Work order:
Using the listing below, report all lines holding the word "Task".
**** Data shown
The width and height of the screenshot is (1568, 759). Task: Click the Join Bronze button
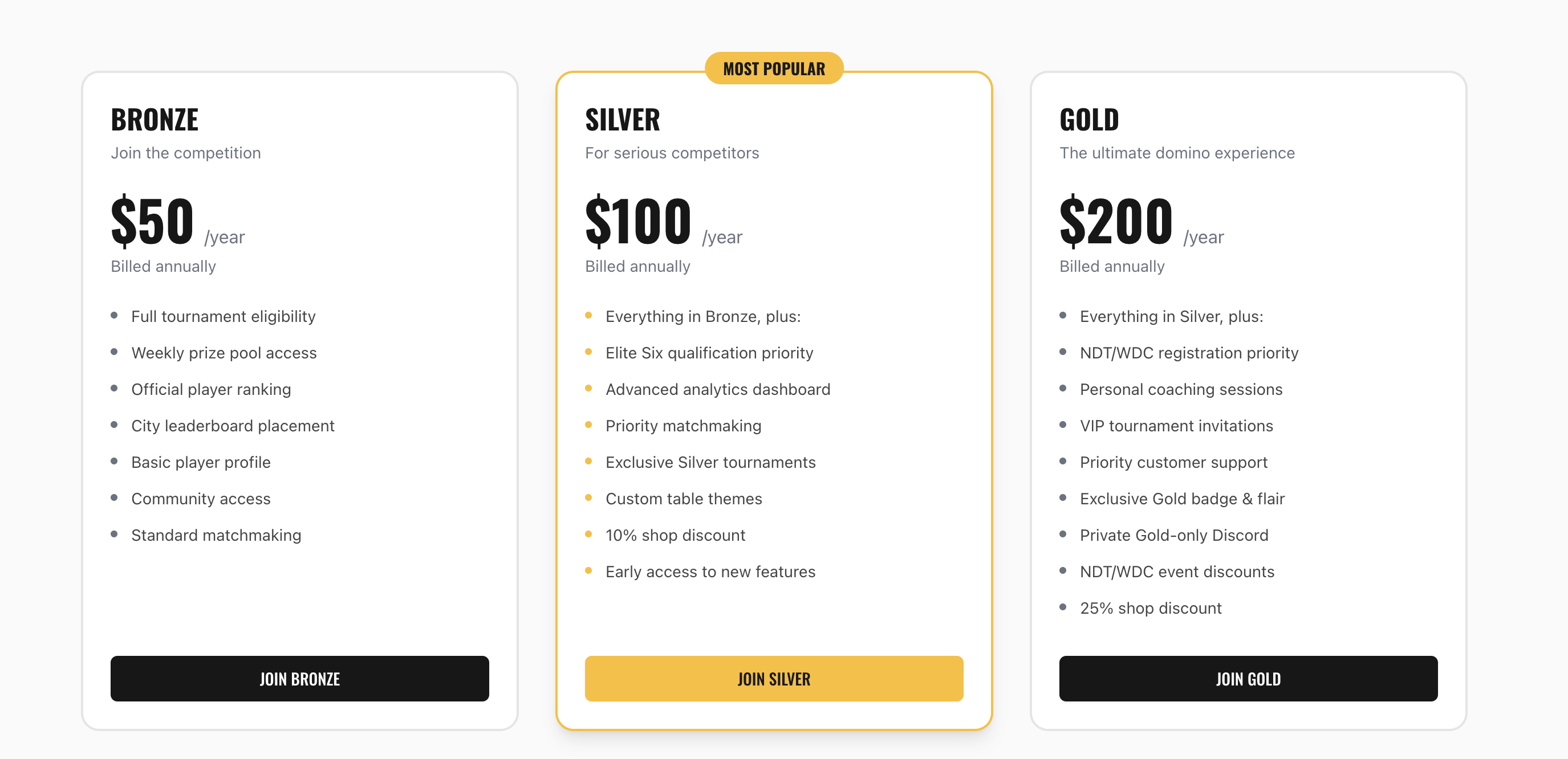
********
**** Data shown
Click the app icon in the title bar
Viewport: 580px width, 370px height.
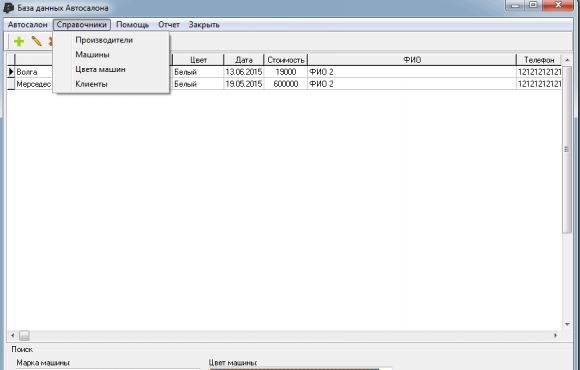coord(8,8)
********
**** Data shown
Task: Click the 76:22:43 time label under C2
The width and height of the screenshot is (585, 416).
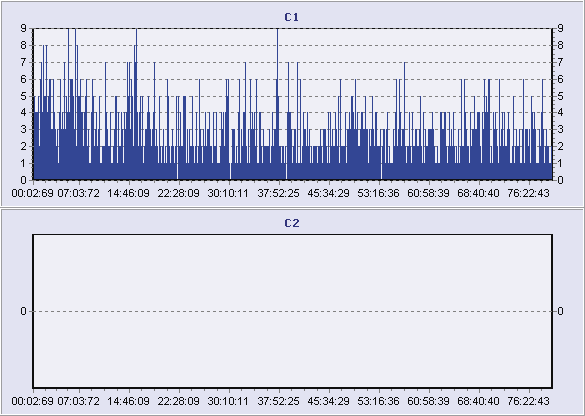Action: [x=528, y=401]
********
Expected answer:
The width and height of the screenshot is (1568, 759). Task: Click the Join Bronze button
Task: Click the 76:22:43 time label under C2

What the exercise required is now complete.